Tuesday, June 17, 2014

Part of a dying breed

The DrugMonkey blog is laden with the type of practical, career advice that I wish I had been given early on. I was thinking recently about a post from last year:
So noob, you put in one grant, it didn't get funded and you feel mopey? . . . .
It is not about what anyone else or the "typical" person has done. It is about doing whatever you possibly can do until that Notice of Grant Award arrives.
My stock advice right now is that you need to have at least one proposal going in to the NIH for each standard receipt date. If you aren't hitting it at least that hard, before you have a major award, you aren't trying. If you think you can't get out one per round.... you don't really understand your job yet. Your job is to propose studies until someone decides to give your lab some support.
My other stock advice is take a look at the payline and assume those odds apply to you. Yes, special snoflake, you.
If the payline is 10%, then you need to expect that you will have to submit at least 10 apps to have a fighting chance. Apply the noob-discount and you are probably better off hitting twice that number. It is no guarantee and sure, the PI just down the hall struck it lucky with her first Asst Prof submission to the NIH. But these are the kinds of numbers you need to start with.
Once you get rolling, one new grant and one revised grant per round should be doable. They are a month apart and a revision should be way easier. After the first few, you can start taking advantage of cutting and pasting a lot of the grant text together to get a start on the next one.
And also, in the same vein, this:
In the face of budgets which allow the funding of only a subset (a third? quarter?) of the grants which are excellent and interesting and impactful and all that jazz, review becomes variable. Meaning the difference between making it into a fundable score and just missing a fundable score takes on the appearance of chance. The only way to beat such odds is to give yourself more chances at the game. This means writing and submitting multiple applications (on different topics, of course).
And I was castigating myself: "how come I'm not doing this? I obviously need to submit more applications; why can't I find the time?"

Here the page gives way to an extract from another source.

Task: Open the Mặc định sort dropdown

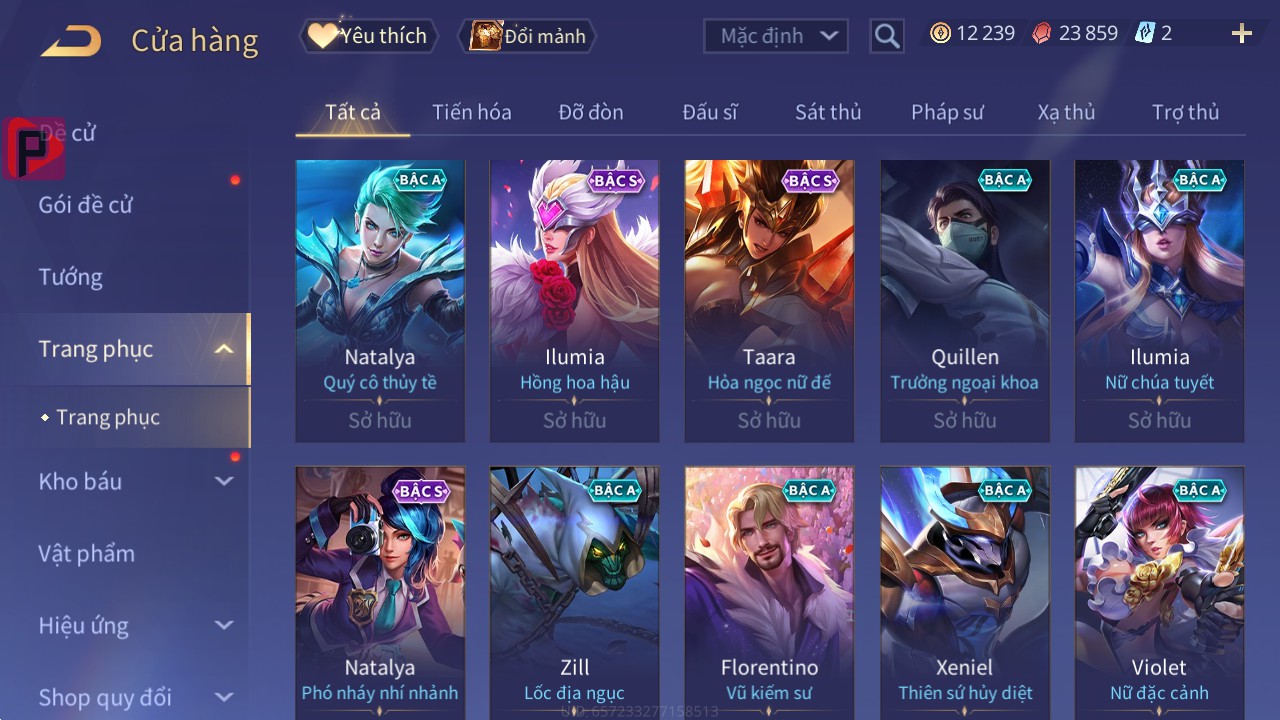Action: [776, 36]
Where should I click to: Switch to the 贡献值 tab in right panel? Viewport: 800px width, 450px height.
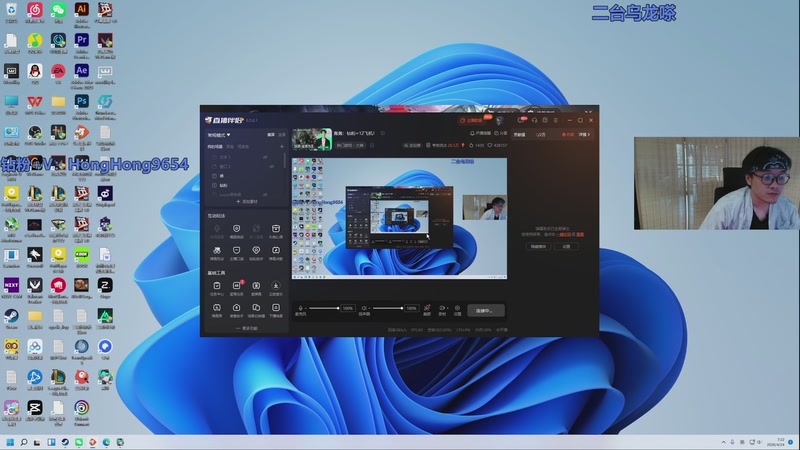point(519,134)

And then it occurred to me: I was thinking this while I was writing a medical clearance letter on behalf of a patient.  And just before that, I was reading about an unusual case I saw in clinic on UpToDate. And I have my half day clinic the day after tomorrow, which, if you include associated documentation, follow-up, reading and responding to patient queries, really takes up a full day. And the month before, I was on the hospital consult service, which breaks up the day and eats up time. On top of that, I have the same responsibilities as DrugMonkey and most of his audience: stay up to date on the science literature, run a lab, write papers and, oh yes, write grant applications.

Another thing about DrugMonkey is that, as far as I can tell, he does not have kids at home. The thing about having kids is that when they're not driving you crazy--which, fortunately, tends to be more than 50% of the time--you want to spend time with them; and your spouse, also. In fact, now that I think about it, by virtue of being single, divorced or old enough to have adult kids, many (most?) of the investigators I know who are thriving in the current environment do not have kids at home.  Hmmm.

Medical students are smart. They can put two and two together: soft money salaries + historically low NIH grant success rates=job insecurity and potential for high stress.  "Fixes" for the system thus far proposed generally involve pumping more physicians into the system through training grants and lower barriers for initial R01 grant awards. Proposed measures seem to never involve increasing downstream job security. Our society idolizes youth. This includes the NIH: trainees and new investigators are loved.  Once you've been sucked into the system and you're trying to get your grants renewed, you're on your own buddy. Think the PhDs reviewing your grant applications or tenure file give a fig that you are a physician-scientist? Think again. Physicians in training--and this goes for MD-PhD students also--aren't blind: they see what is happening.

There: I've solved the puzzle of why medical students are less inclined than ever to do what I do for a living: of why predictions that physician-scientists are a "endangered species" are coming true.